We had the party and it was terrific. But, when it came time to divvy up the balance of the final cost of the meal, I calculated what each woman owed me based on an-eight way split paid six ways since I’d already covered the 15% down payment, which came to more than the share I was asking of everyone else.
For whatever reason, two of the other women thought I was dumping on them when it came to the final bill.
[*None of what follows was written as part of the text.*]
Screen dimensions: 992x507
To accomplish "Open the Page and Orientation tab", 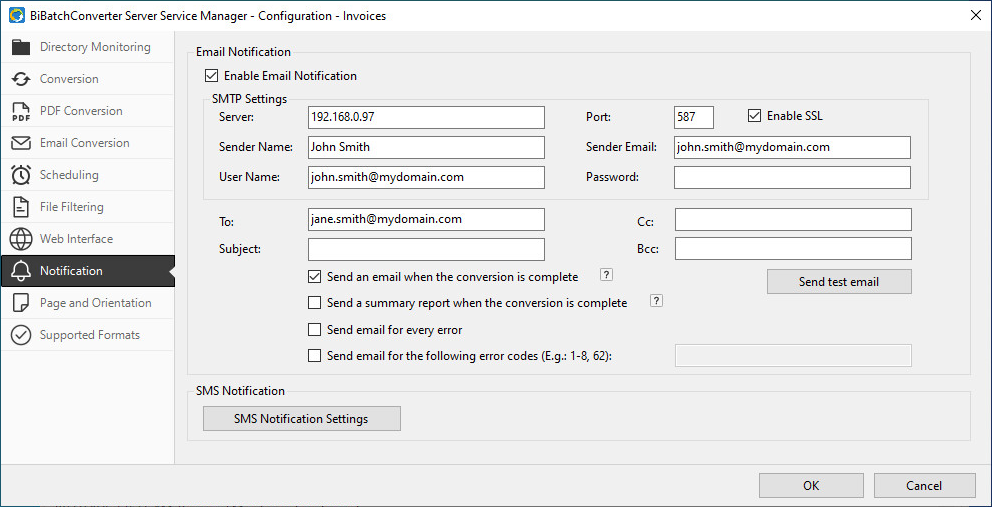I will pyautogui.click(x=95, y=303).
They made some passive-aggressive “jokes” about my getting out of paying my fair share, and since then, I’ve gotten a cold vibe from them, even though they Venmoed their payments to me.
It kind of hurts, because not only did I pay more at the very start, but I also bought flowers for our friend and small favors for everyone.
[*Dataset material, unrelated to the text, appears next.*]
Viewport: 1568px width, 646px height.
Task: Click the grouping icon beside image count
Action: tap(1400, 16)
Should I make a big deal out of the fact that I paid more than my share, or just let it go? --- PLAN TO NEVER PLAN A PARTY AGAIN
DEAR PLAN TO NEVER PLAN A PARTY AGAIN: If you took it upon yourself to buy the flowers and favors, then that becomes part of your gift to your friend, and not ammunition in your defense against the grousers.
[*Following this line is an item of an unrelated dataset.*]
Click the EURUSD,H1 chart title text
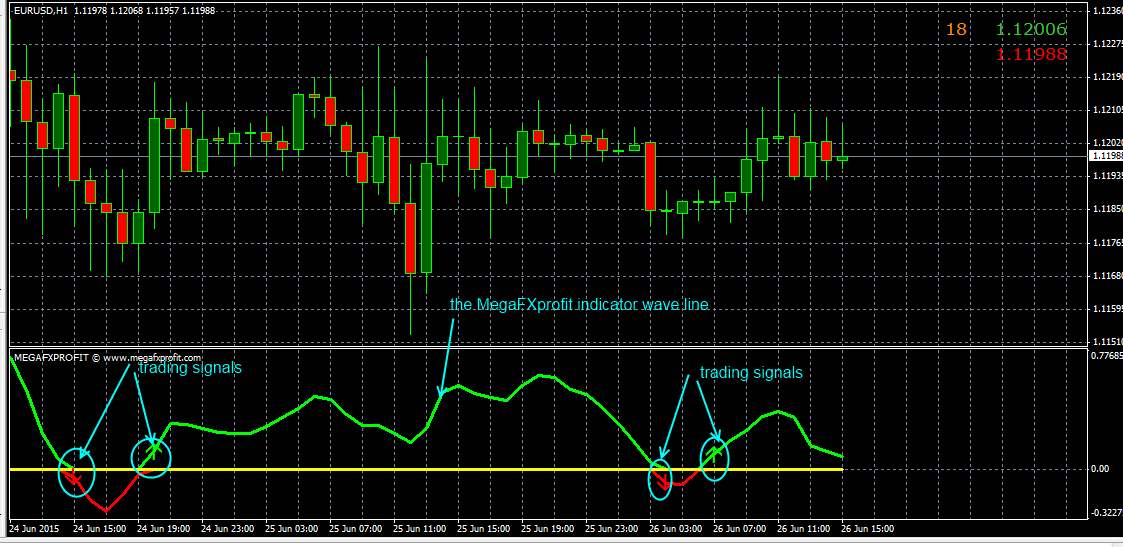1123x547 pixels. (x=41, y=11)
As to covering more than your share of the meal, since it sounds like it’s only two out of the group who are making an issue of how the final cost was distributed, then perhaps you need to openly remind them that you did your paying up-front and even offer to get them a copy of the bill to help back your claim.
If that doesn’t work, I’d chalk it up to you can’t please everyone, especially if they’re inclined to suspect others of always trying to get one over on them.